For a nine year old sitting in a boat,(Don't stand in the boat!") wearing an orange life jacket, to toss a pound and a half turtle there is no graceful motion... especially when the thrower is only marginally more heavy than the throwee. I pulled my arm back so my turtle filled hand was even with my right ear. He spoke violence and stretched his neck for my ear. I know he did because I heard two sounds.
"Tommy, don't..."
"Haahhhhhhh"
Now I don't remember if the creature got a nip of my ear. That's surely a memory that could have been suppressed. But, I know when the snapping turtle left my hand, I never touched another. Gosh, I wonder why they're so pissed off. The painted turtle lolly gags around and appears to care less if you pick him up and cart him around in your bike basket for a day. The snapper gets vicious if you try to nudge him off the road with a long stick. God forbid you try to pick him up. He's spin around on you in an instant and take your finger off at a nuckle. He'd apparently rather get crushed by a Firestone than get a nudge.

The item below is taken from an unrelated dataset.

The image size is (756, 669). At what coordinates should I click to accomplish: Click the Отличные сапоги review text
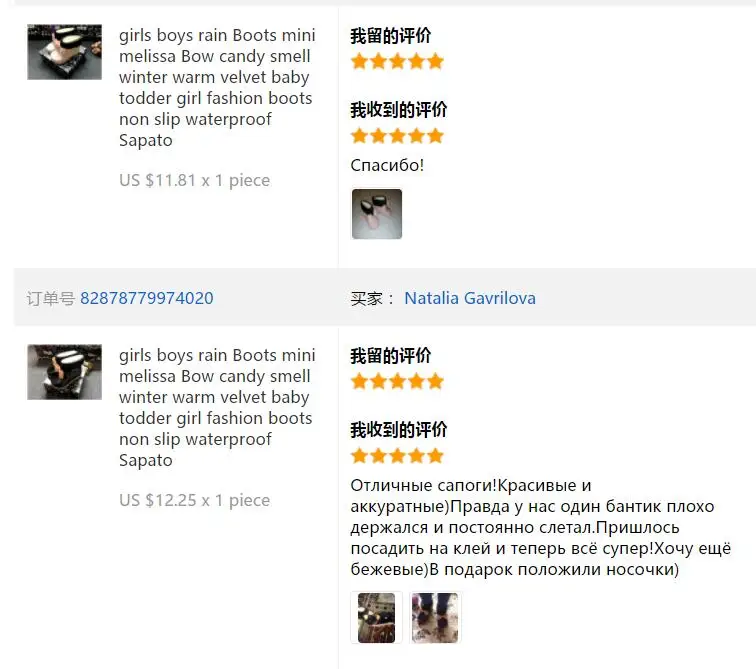click(540, 527)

I was in the boat that day with Bob Teipner. Bob is a friend of my Dad. His family owned the cottage. Bob was twice my age, but I liked him and he didn't mind taking me fishing. I didn't mind fishing ever. In fact, I think I only stopped fishing to go in for lunch, use a bathroom, learn math, english, and spelling, play a game or two, get married, have a couple of boys, and occasionally make a buck or two. Seems to me once you start fishing, you don't stop but for major life events.
Bob is selling his cottage now. In the photos the house looks as perfect as it was in '68. I hope the cottage stays a cottage.
As Bob wrote to me the other day, life goes on.